Exercise from http://www.nltk.org/book_1ed/ch03.html

Author : Nirmal kumar Ravi

Define a string s = 'colorless'. Write a Python statement that changes this to "colourless" using only the slice and concatenation operations.



In [2]:

    
s = 'colorless'
s[:4]+'u'+s[4:]









    Out[2]:





'colourless'

We can use the slice notation to remove morphological endings on words. For example, 'dogs'[:-1] removes the last character of dogs, leaving dog. Use slice notation to remove the affixes from these words (we've inserted a hyphen to indicate the affix boundary, but omit this from your strings): dish-es, run-ning, nation-ality, un-do, pre-heat.



In [9]:

    
print 'dishes'[:-2]
print 'running'[:-4]
print 'nationality'[:6]
print 'undo'[:2]
print 'preheat'[:3]









    



dish
run
nation
un
pre

We saw how we can generate an IndexError by indexing beyond the end of a string. Is it possible to construct an index that goes too far to the left, before the start of the string?

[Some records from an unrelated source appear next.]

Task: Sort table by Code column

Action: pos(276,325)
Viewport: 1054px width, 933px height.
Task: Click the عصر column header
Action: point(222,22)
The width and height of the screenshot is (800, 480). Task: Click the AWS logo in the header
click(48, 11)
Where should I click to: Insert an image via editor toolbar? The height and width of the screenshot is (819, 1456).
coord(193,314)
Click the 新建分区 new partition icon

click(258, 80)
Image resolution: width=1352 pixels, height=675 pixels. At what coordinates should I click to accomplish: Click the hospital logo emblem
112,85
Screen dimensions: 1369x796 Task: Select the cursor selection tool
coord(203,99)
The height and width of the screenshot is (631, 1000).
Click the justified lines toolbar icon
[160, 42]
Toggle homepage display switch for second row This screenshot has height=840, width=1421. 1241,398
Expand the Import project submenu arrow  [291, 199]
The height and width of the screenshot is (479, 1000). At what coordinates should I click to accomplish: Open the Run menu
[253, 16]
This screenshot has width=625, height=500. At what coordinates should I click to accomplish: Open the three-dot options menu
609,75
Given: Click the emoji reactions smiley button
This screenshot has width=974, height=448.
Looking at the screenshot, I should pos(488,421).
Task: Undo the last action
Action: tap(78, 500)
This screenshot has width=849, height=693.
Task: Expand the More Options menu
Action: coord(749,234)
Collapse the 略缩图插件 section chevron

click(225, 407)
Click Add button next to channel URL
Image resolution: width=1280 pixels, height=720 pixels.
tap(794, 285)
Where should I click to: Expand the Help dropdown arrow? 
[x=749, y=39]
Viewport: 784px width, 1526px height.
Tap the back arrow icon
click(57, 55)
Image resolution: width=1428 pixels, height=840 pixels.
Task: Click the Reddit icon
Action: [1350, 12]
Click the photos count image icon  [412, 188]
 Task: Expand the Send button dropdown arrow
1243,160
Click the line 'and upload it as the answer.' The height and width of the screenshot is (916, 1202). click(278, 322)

Yes, Its possiblie with python. We can say something like 'Pyhton'[-7]

We can specify a "step" size for the slice. The following returns every second character within the slice: monty[6:11:2]. It also works in the reverse direction: monty[10:5:-2] Try these for yourself, then experiment with different step values.



In [21]:

    
print 'ThisisTest'[::1]
print 'ThisisTest'[::2]
print 'ThisisTest'[3::1]
print 'ThisisTest'[:4:1]
print 'ThisisTest'[::-1]









    



ThisisTest
TiiTs
sisTest
This
tseTsisihT

What happens if you ask the interpreter to evaluate monty[::-1]? Explain why this is a reasonable result.

It prints string in reverse order. '-1' says start from last char and It does not have begin and length paramter so it prints everything

Describe the class of strings matched by the following regular expressions.

[a-zA-Z]+

[A-Z][a-z]*

p[aeiou]{,2}t

\d+(.\d+)?

([^aeiou][aeiou][^aeiou])*

\w+|[^\w\s]+

Test your answers using nltk.re_show().



In [1]:

    
import nltk, re, pprint

[a-zA-Z]+ Contains one or more alphabets.Matches both capital and small letters



In [4]:

    
nltk.re_show('[a-zA-Z]+','This is test 123')









    



{This} {is} {test} 123

[A-Z][a-z]* Start with Capital letter alphabet followed by zero or more small letters



In [7]:

    
nltk.re_show('[A-Z][a-z]*','This IS test 123')









    



{This} {I}{S} test 123

p[aeiou]{,2}t Word starts with p ends with t with letters 'aeiou' in-between with 0-2 occurences.



In [11]:

    
nltk.re_show('p[aeiou]{,2}t', 'paat pit pooot 123 abc')









    



{paat} {pit} pooot 123 abc

\d+(.\d+)? starts with digit followed by one or more digits followed by zero or more pattern matching any character followed by one or more digts



In [14]:

    
nltk.re_show('\d+(.\d+)?','1t23 1 abc')









    



{1t23} {1} abc

([^aeiou][aeiou][^aeiou])* starts with letter other than 'aeiou' followed by 'aeiou' and a letter not in 'aeiou' with zero or more condition



In [15]:

    
nltk.re_show('([^aeiou][aeiou][^aeiou])*','hat cat aei')









    



{hat} {cat} {}a{}e{}i{}

\w+|[^\w\s]+ Either one or more alpha numeric or not of alphanumeric and space



In [16]:

    
nltk.re_show('\w+|[^\w\s]+','1ab @@@')









    



{1ab} {@@@}

Write regular expressions to match the following classes of strings:

A single determiner (assume that a, an, and the are the only determiners).
An arithmetic expression using integers, addition, and multiplication, such as 2*3+8.



In [83]:

    
import re

re.findall(r'an?|the','this is an a the check')









    Out[83]:





['an', 'a', 'the']



In [92]:

    
re.findall(r'\d+[\+\-\/\*]\d+[\+\-\/\*]\d+','Do this 2+93*78 and 5*7+8')









    Out[92]:





['2+93*78', '5*7+8']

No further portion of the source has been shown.